── INFORMATION SUPPLIED

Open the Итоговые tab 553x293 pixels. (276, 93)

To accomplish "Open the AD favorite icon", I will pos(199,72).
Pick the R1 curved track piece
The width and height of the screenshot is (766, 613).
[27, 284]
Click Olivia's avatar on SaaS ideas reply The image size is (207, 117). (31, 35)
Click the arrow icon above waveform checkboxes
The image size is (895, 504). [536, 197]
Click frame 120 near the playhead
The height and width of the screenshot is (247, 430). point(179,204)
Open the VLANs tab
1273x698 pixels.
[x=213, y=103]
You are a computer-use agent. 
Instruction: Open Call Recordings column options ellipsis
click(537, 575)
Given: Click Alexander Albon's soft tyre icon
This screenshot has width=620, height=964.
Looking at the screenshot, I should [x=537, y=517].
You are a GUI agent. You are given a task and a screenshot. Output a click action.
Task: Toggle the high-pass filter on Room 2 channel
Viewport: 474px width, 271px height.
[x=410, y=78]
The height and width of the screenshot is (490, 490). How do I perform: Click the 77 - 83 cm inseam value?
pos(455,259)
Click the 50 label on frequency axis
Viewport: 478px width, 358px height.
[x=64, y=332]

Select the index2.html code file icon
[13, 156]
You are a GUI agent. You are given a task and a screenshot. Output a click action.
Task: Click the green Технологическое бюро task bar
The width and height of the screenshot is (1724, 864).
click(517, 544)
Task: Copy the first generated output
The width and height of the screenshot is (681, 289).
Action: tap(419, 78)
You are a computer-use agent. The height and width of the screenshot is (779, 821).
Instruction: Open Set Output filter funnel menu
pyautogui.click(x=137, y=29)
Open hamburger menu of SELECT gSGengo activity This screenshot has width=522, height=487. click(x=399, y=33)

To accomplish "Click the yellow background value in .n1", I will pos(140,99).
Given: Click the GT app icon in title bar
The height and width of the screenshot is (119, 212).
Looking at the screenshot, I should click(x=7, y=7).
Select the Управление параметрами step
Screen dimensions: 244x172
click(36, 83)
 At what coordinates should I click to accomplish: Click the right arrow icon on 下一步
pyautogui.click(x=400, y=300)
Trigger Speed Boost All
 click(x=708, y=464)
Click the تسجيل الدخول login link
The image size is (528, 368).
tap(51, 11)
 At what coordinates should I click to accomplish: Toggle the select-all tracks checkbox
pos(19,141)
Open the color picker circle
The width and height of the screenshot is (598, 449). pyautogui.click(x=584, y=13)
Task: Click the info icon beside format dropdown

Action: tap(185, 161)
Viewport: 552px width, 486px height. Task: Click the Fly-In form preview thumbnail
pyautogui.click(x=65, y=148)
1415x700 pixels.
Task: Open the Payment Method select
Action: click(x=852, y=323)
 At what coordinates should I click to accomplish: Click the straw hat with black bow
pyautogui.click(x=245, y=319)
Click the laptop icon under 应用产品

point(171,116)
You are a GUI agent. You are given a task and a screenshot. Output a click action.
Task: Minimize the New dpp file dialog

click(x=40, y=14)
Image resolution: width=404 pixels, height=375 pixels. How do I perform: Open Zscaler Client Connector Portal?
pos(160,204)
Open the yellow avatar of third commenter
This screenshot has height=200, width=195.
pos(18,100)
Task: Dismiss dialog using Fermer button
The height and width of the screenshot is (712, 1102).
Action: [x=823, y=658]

────

PROMPT: Write all of the records out exactly, including every line.

SOLVED EXERCISE:
Open the Итоговые tab 553x293 pixels. (276, 93)

To accomplish "Open the AD favorite icon", I will pos(199,72).
Pick the R1 curved track piece
The width and height of the screenshot is (766, 613).
[27, 284]
Click Olivia's avatar on SaaS ideas reply The image size is (207, 117). (31, 35)
Click the arrow icon above waveform checkboxes
The image size is (895, 504). [536, 197]
Click frame 120 near the playhead
The height and width of the screenshot is (247, 430). point(179,204)
Open the VLANs tab
1273x698 pixels.
[x=213, y=103]
You are a computer-use agent. 
Instruction: Open Call Recordings column options ellipsis
click(537, 575)
Given: Click Alexander Albon's soft tyre icon
This screenshot has width=620, height=964.
Looking at the screenshot, I should [x=537, y=517].
You are a GUI agent. You are given a task and a screenshot. Output a click action.
Task: Toggle the high-pass filter on Room 2 channel
Viewport: 474px width, 271px height.
[x=410, y=78]
The height and width of the screenshot is (490, 490). How do I perform: Click the 77 - 83 cm inseam value?
pos(455,259)
Click the 50 label on frequency axis
Viewport: 478px width, 358px height.
[x=64, y=332]

Select the index2.html code file icon
[13, 156]
You are a GUI agent. You are given a task and a screenshot. Output a click action.
Task: Click the green Технологическое бюро task bar
The width and height of the screenshot is (1724, 864).
click(517, 544)
Task: Copy the first generated output
The width and height of the screenshot is (681, 289).
Action: tap(419, 78)
You are a computer-use agent. The height and width of the screenshot is (779, 821).
Instruction: Open Set Output filter funnel menu
pyautogui.click(x=137, y=29)
Open hamburger menu of SELECT gSGengo activity This screenshot has width=522, height=487. click(x=399, y=33)

To accomplish "Click the yellow background value in .n1", I will pos(140,99).
Given: Click the GT app icon in title bar
The height and width of the screenshot is (119, 212).
Looking at the screenshot, I should click(x=7, y=7).
Select the Управление параметрами step
Screen dimensions: 244x172
click(36, 83)
 At what coordinates should I click to accomplish: Click the right arrow icon on 下一步
pyautogui.click(x=400, y=300)
Trigger Speed Boost All
 click(x=708, y=464)
Click the تسجيل الدخول login link
The image size is (528, 368).
tap(51, 11)
 At what coordinates should I click to accomplish: Toggle the select-all tracks checkbox
pos(19,141)
Open the color picker circle
The width and height of the screenshot is (598, 449). pyautogui.click(x=584, y=13)
Task: Click the info icon beside format dropdown

Action: tap(185, 161)
Viewport: 552px width, 486px height. Task: Click the Fly-In form preview thumbnail
pyautogui.click(x=65, y=148)
1415x700 pixels.
Task: Open the Payment Method select
Action: click(x=852, y=323)
 At what coordinates should I click to accomplish: Click the straw hat with black bow
pyautogui.click(x=245, y=319)
Click the laptop icon under 应用产品

point(171,116)
You are a GUI agent. You are given a task and a screenshot. Output a click action.
Task: Minimize the New dpp file dialog

click(x=40, y=14)
Image resolution: width=404 pixels, height=375 pixels. How do I perform: Open Zscaler Client Connector Portal?
pos(160,204)
Open the yellow avatar of third commenter
This screenshot has height=200, width=195.
pos(18,100)
Task: Dismiss dialog using Fermer button
The height and width of the screenshot is (712, 1102).
Action: [x=823, y=658]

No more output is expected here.